§ Exercise text:
···
Standing Committee F
Thursday 17 February 2000
[Sir David Madel in the Chair]
Information to be given to the Authority
Amendment proposed [this day]: No. 238, in page 37, leave out line 21.—[Mrs. Lait.]
Question again proposed, That the amendment be made.
The Chairman: I remind the Committee that with this we are taking the following amendments: No. 239, in page 37, leave out line 22.
No. 240, in page 37, leave out line 23.
No. 248, in clause 40, page 44, leave out lines 40 to 42.
The Minister of State, Department of Social Security (Mr. Jeff Rooker): I welcome you back to our proceedings, Sir David. We are trying to make them as exciting as possible.
At the end of our previous sitting, I said that we should consider the reasons why a scheme would be wound up. The hon. Member for Beckenham (Mrs. Lait) used the term ``whistle blower'', and I thought about that after I had left the Room. I would like to put that phrase to bed immediately. It describes someone who blows the whistle on a problem in an existing scheme, so it cannot apply to schemes that are being wound up. We do not want to curtail any activities, but I assume that whistle blowing generally applies to an on-going scheme in which no problem such as insolvency has arisen, unlike a scheme that requires winding up for reasons such as those that are set out in the explanatory notes. That is why I will not deal with her point about whistle blowing.
···
§ Exercise brief:
According to the committee transcript, who is in the Chair? The lines that follow aren't needed for anything here.

§ Data excerpt:
···
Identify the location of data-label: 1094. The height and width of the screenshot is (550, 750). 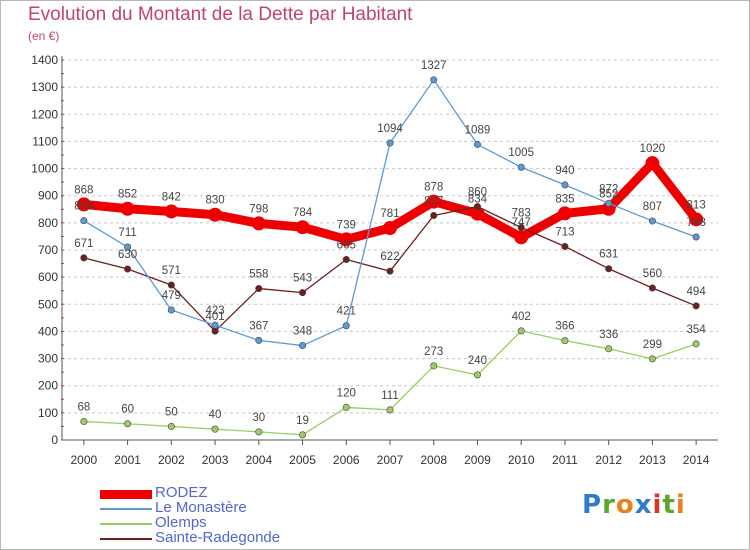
···
§ Task answer:
Sir David Madel.